▶ _Assigned task_
Please retype the data in full and exactly; the pictures are not part of the copy.

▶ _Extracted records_

__________

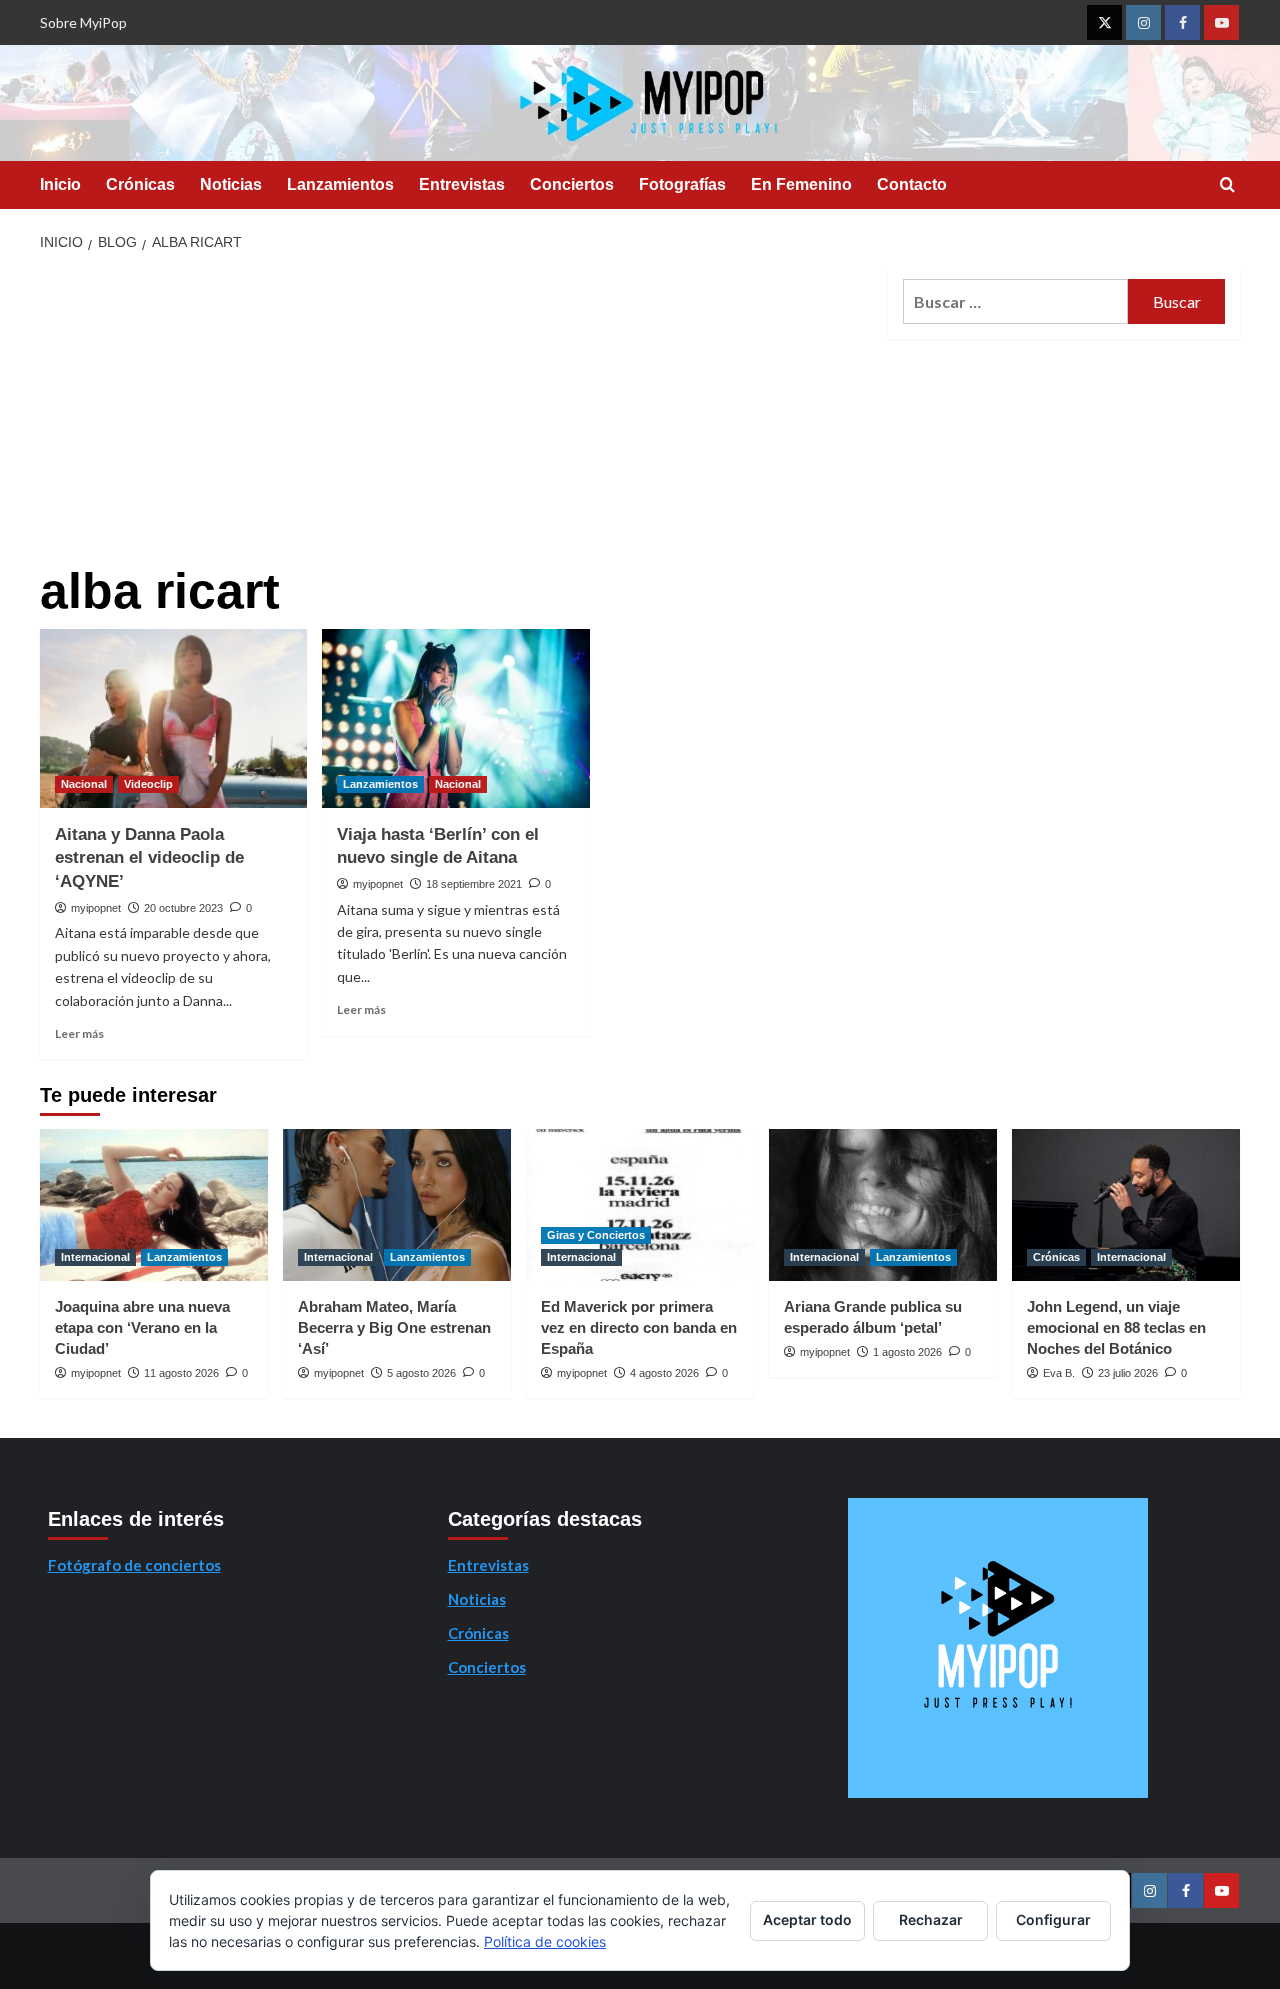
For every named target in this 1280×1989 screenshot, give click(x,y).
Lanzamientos (340, 184)
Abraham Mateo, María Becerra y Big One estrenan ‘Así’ (394, 1327)
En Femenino (801, 184)
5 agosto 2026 (421, 1373)
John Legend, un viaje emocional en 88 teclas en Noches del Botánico (1116, 1327)
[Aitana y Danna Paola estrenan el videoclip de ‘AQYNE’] (173, 718)
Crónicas (140, 184)
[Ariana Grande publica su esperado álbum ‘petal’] (883, 1205)
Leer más (79, 1033)
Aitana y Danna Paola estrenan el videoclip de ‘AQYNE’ (149, 858)
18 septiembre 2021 (474, 884)
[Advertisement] (456, 414)
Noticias (231, 184)
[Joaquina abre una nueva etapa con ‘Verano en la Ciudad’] (154, 1205)
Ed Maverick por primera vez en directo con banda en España (639, 1327)
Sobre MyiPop (83, 22)
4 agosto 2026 (664, 1373)
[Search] (1227, 185)
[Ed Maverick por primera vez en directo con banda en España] (640, 1205)
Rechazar (931, 1919)
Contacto (912, 184)
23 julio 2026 (1128, 1373)
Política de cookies (545, 1941)
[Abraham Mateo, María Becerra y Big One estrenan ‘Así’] (397, 1205)
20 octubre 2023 (183, 908)
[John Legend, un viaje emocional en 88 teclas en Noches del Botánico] (1126, 1205)
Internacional (95, 1257)
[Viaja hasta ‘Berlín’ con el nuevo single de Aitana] (455, 718)
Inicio (60, 184)
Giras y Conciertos (596, 1235)
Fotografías (682, 184)
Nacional (84, 784)
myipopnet (96, 908)
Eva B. (1059, 1373)
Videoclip (148, 784)
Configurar (1053, 1919)
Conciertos (572, 184)
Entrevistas (462, 184)
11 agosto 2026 (181, 1373)
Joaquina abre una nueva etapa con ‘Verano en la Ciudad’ (142, 1327)
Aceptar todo (807, 1919)
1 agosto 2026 (907, 1352)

__________

▶ _Answer space_
For every named target in this 1280×1989 screenshot, give click(x,y).
Lanzamientos (340, 184)
Abraham Mateo, María Becerra y Big One estrenan ‘Así’ (394, 1327)
En Femenino (801, 184)
5 agosto 2026 (421, 1373)
John Legend, un viaje emocional en 88 teclas en Noches del Botánico (1116, 1327)
[Aitana y Danna Paola estrenan el videoclip de ‘AQYNE’] (173, 718)
Crónicas (140, 184)
[Ariana Grande publica su esperado álbum ‘petal’] (883, 1205)
Leer más (79, 1033)
Aitana y Danna Paola estrenan el videoclip de ‘AQYNE’ (149, 858)
18 septiembre 2021 (474, 884)
[Advertisement] (456, 414)
Noticias (231, 184)
[Joaquina abre una nueva etapa con ‘Verano en la Ciudad’] (154, 1205)
Ed Maverick por primera vez en directo con banda en España (639, 1327)
Sobre MyiPop (83, 22)
4 agosto 2026 (664, 1373)
[Search] (1227, 185)
[Ed Maverick por primera vez en directo con banda en España] (640, 1205)
Rechazar (931, 1919)
Contacto (912, 184)
23 julio 2026 (1128, 1373)
Política de cookies (545, 1941)
[Abraham Mateo, María Becerra y Big One estrenan ‘Así’] (397, 1205)
20 octubre 2023 (183, 908)
[John Legend, un viaje emocional en 88 teclas en Noches del Botánico] (1126, 1205)
Internacional (95, 1257)
[Viaja hasta ‘Berlín’ con el nuevo single de Aitana] (455, 718)
Inicio (60, 184)
Giras y Conciertos (596, 1235)
Fotografías (682, 184)
Nacional (84, 784)
myipopnet (96, 908)
Eva B. (1059, 1373)
Videoclip (148, 784)
Configurar (1053, 1919)
Conciertos (572, 184)
Entrevistas (462, 184)
11 agosto 2026 (181, 1373)
Joaquina abre una nueva etapa con ‘Verano en la Ciudad’ (142, 1327)
Aceptar todo (807, 1919)
1 agosto 2026 (907, 1352)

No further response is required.